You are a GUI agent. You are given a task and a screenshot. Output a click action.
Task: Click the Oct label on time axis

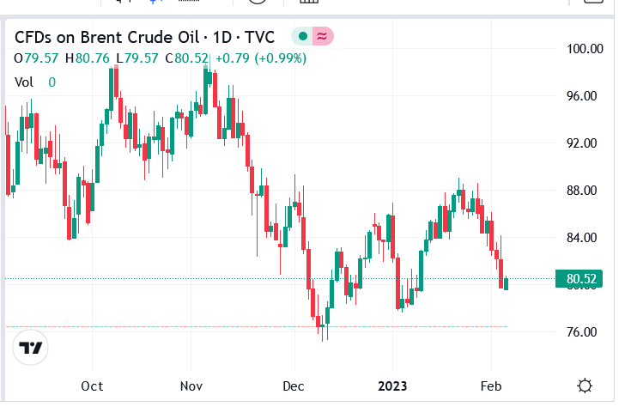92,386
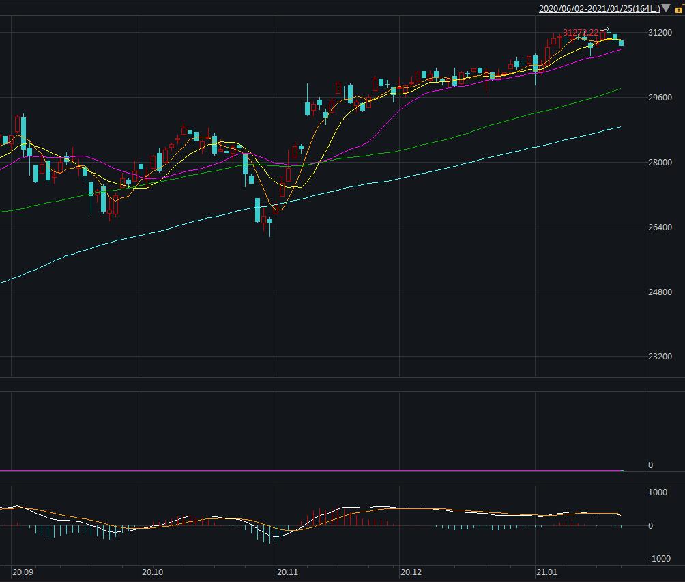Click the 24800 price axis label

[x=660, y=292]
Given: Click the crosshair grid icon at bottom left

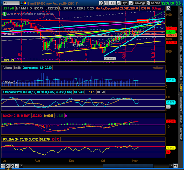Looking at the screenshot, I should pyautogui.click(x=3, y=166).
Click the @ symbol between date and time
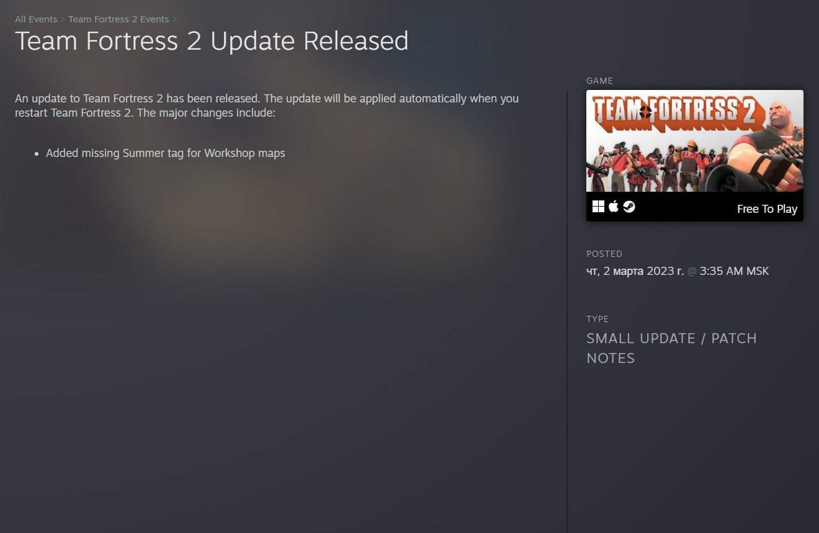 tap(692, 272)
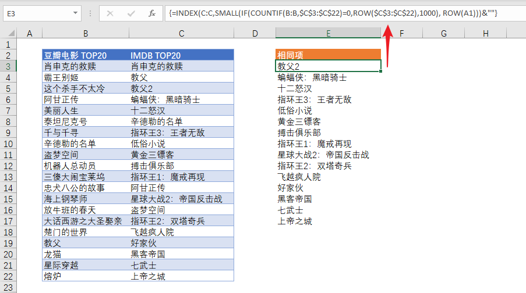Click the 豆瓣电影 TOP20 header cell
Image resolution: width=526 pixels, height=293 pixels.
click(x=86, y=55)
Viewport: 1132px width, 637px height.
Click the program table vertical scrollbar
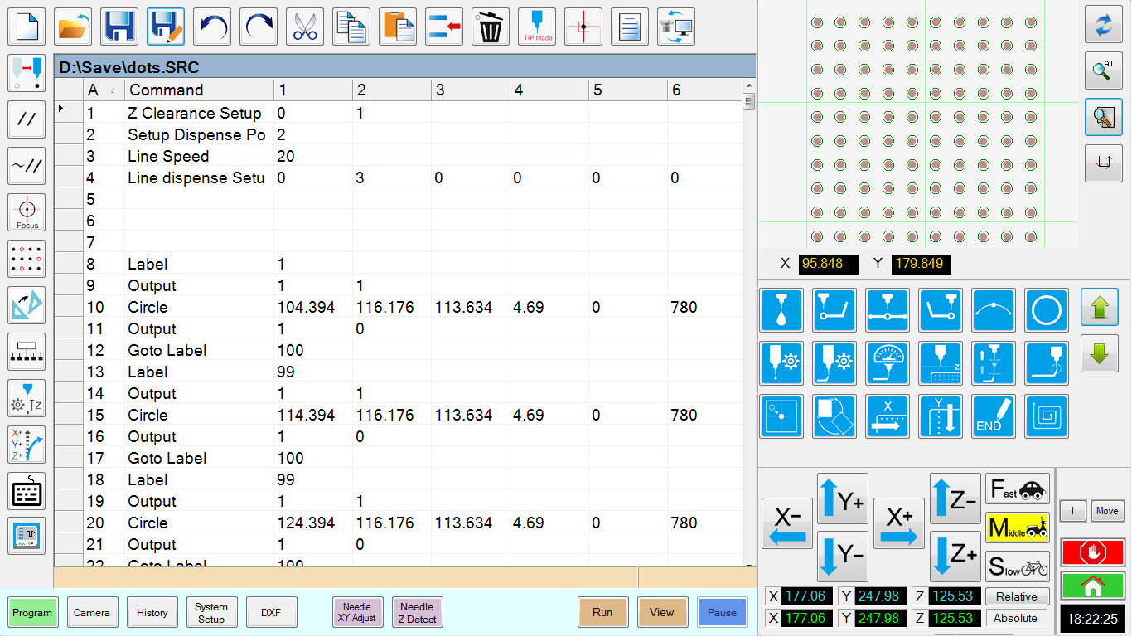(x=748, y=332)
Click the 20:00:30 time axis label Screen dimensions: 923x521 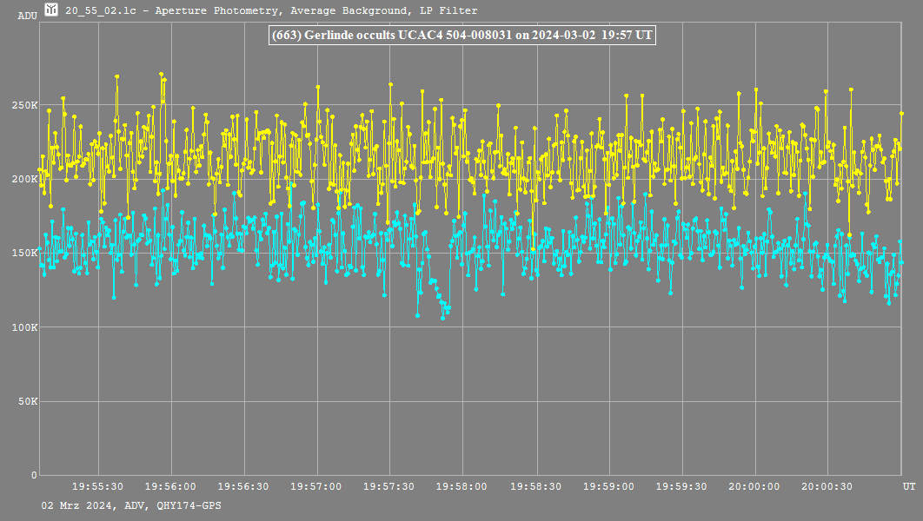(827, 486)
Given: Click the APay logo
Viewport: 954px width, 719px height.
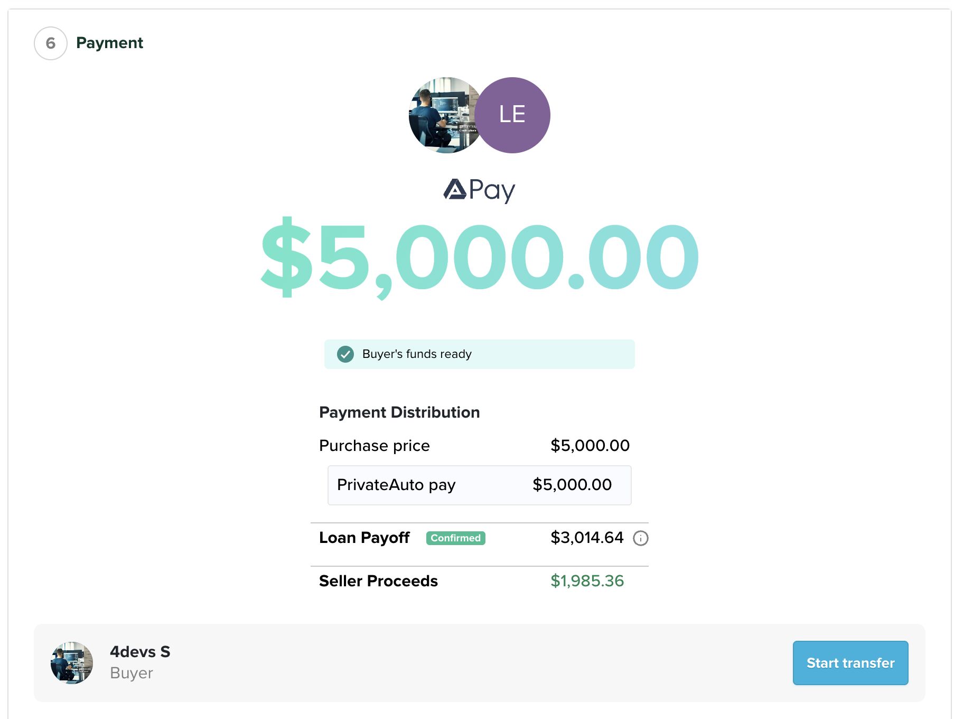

· · · ·

→ **Task goal**
Repeat, with no pictures, every line from the top of the entries above through the line that has "Viewport: 1132px width, 637px height.", keeping each one exact.

→ **Completed exercise**
You are a GUI agent. You are given a task and a screenshot. Output a click action.
Task: Click the Oct label on time axis

92,386
Click the 24800 price axis label

[x=660, y=292]
Given: Click the crosshair grid icon at bottom left

Looking at the screenshot, I should pyautogui.click(x=3, y=166).
Click the @ symbol between date and time
 tap(692, 272)
Click the 豆瓣电影 TOP20 header cell
Image resolution: width=526 pixels, height=293 pixels.
click(x=86, y=55)
Viewport: 1132px width, 637px height.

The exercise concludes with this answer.